How (and Why) to Add a Chart to Your D3.js Tooltip
A few lines of code can make your D3 tooltips significantly more informative
June 2020 • 10 minute read
I think tooltips are one of the most underrated parts of a visualization. When users are initially confused by a visualization, they often hover over a data point of interest to get more information.
Unfortunately, many tooltips fail to really illuminate much about our data. They often recapitulate what is already being presented without clarifying any of the confusing parts of the data. Most frequently, I see (and even create 😦) tooltips which present the most basic information (in a map, a tooltip would present the state name and the value of interest), and nothing else!
Of course, there's nothing wrong with these kinds of tooltips. But they are truly doing the bare minimum, and, as a result, they're missing out on the full potential of tooltips. If users are actively seeking more information by hovering over data, we ought to reward them with the most helpful and interesting information we can.
That's why I recently updated one of my tooltips from a static presentation of textual information to a line chart depicting change over time. In other words, I went from this:
to this:
Why did I make that change?
The former tooltip provided information which was rather uninteresting. Although it clarified the exact rate of overdose deaths in a given state at a given time, it didn't do much else. It did provide the year currently in view, but this was also visible in the bottom right corner of the visualization! It also provided the state name, but most of my viewers have likely taken US geography in middle school.
Thus, this tooltip was rather redundant. At best, it provided the exact rate, so that a viewer could compare two states, or learn more information about a given state without solely relying on color encoding (which can be somewhat unreliable when it comes to quantitative encoding, as is the case in a choropleth map).
The new tooltip shows a trend over time. It also shows the state name (just in case you skipped that day in US geography!), and also the most recent data on overdose deaths. Because this map is meant to show how the opioid crisis has evolved, showing a line chart for each state in my tooltip allows the user to explore state-by-state trends on hover!

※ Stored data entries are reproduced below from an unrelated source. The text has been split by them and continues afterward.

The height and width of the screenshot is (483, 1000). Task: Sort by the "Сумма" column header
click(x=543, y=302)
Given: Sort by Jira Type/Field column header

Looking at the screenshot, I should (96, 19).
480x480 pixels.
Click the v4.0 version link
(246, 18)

This is much easier than hovering on each state during each year and trying to keep track of the trends.
For example, hovering on West Virginia, which in 2017 seemed to have the highest opioid-involved overdose death rate (as indicated by it having the darkest shade of red), reveals that its also experienced one of the largest over-time increase in this rate since 1999:
So, how do you do it?
Great question! It's thankfully not that hard, but the payoff is huge. The shift from my old, boring tooltip to my new, sexy one took only a couple of hours, thanks to a few Stack Overflow answers and online examples.
Step 1: Load d3-tip
The process mostly relies on d3-tip, which you can learn more about here.

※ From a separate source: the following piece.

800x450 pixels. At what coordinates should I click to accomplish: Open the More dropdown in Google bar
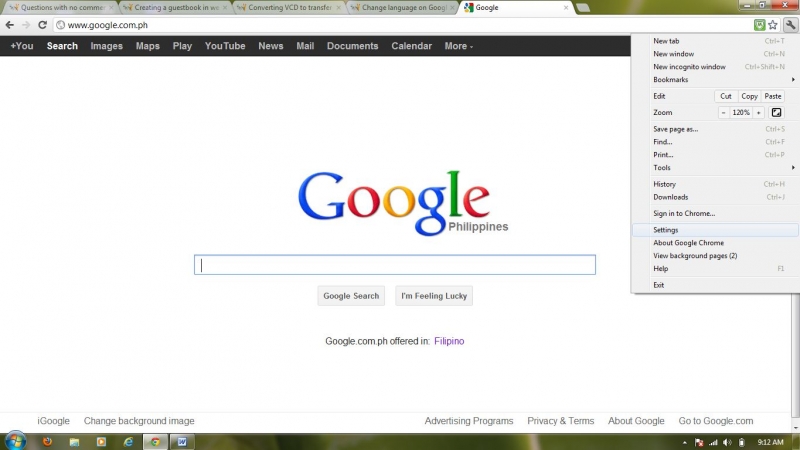click(x=458, y=46)

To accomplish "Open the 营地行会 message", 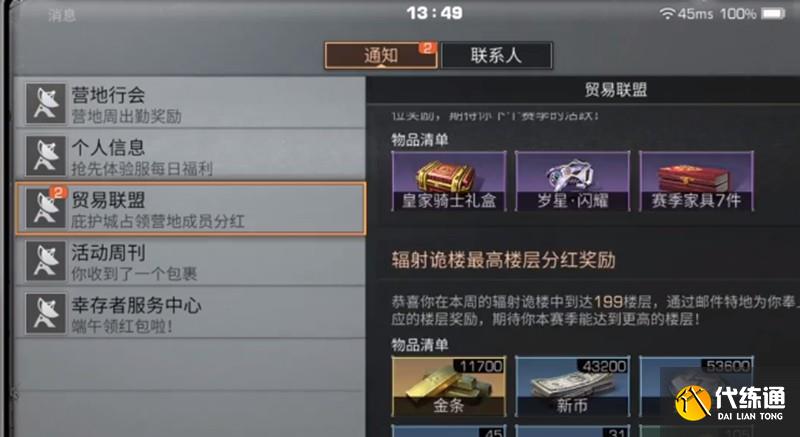I will pyautogui.click(x=190, y=104).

You can load d3-tip with the following code:
<script src="https://cdnjs.cloudflare.com/ajax/libs/d3-tip/0.7.1/d3-tip.min.js"></script>
Step 2: Create a tooltip object
Next, you initialize your tooltip, give it a class (for CSS styling), and provide the specified offset. In my example, I define my offset according to the user's mouse position. That way, if a user hovers over an eastern state, the tooltip doesn't disappear off the screen!
// Define the tooltip
var tool_tip = d3
.tip()
.attr("class", "d3-tip")
// If the mouse position is greater beyond ~ Kentucky/Missouri,
// Offset tooltip left instead of right
.offset(function () {
if (current_position[0] > 650) {
return [-20, -120];
} else {
return [20, 120];
}
})
// Input the title, and include the div with an id of #tipDiv
.html("<p>Opioid-involved deaths over time in</p><div id='tipDiv'></div>");
// Call it as a function to our app-wide SVG
svg.call(tool_tip);
The most important part here is
.html(
"<p>Opioid-involved deaths over time in</p><div id='tipDiv'></div>"
);
where we define the html that creates the tooltip itself. In our case, we provide a title, "Opioid-involved deaths over time", and also specify the div that the tooltip should include.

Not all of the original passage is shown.